The good news for them is that overland flood insurance, which didn’t exist for residential dwellings during the 2013 Alberta floods, is now increasingly available in Canada.
The bad news is that no kind of private insurance is meant to cover homeowners from natural disasters that keep happening.
READ MORE: ‘You have a fear of more rain’ — Flooding haunts homeowners for years, study finds
Between eight and 10 per cent of Canadian homeowners live in areas where the likelihood of recurrent flooding is so high that insurance coverage is not available or would come at an “outrageous” cost, Robert Harrison, chairman of the Insurance Brokers Association of Canada, told Canadian Underwriter.
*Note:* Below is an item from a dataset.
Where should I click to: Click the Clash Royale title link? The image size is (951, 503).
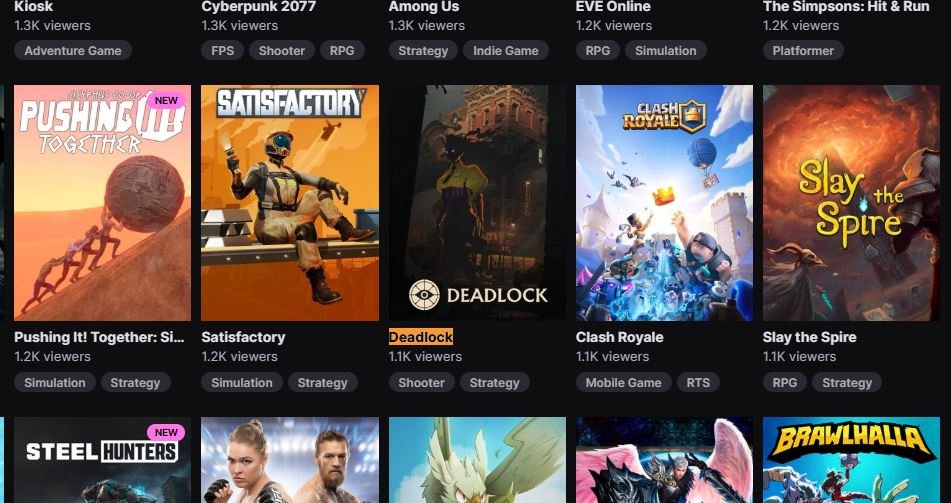(619, 337)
But even homeowners who have been able to buy overland flood coverage can’t necessarily rest easy. If they ever make a claim on that coverage, it is “entirely possible” that they will see their coverage reduced or their insurance costs increased at renewal, said Anne Marie Thomas of InsuranceHotline.com. And if there is a high enough risk that they will be flooded again, they may not be able to continue their coverage at all, she added.
Insurance is meant for events that are “sudden and accidental,” said Pete Karageorgos of the Insurance Bureau of Canada.
“You don’t necessarily meet that threshold … if you’re living in a floodplain and odds are it may flood again,” he said.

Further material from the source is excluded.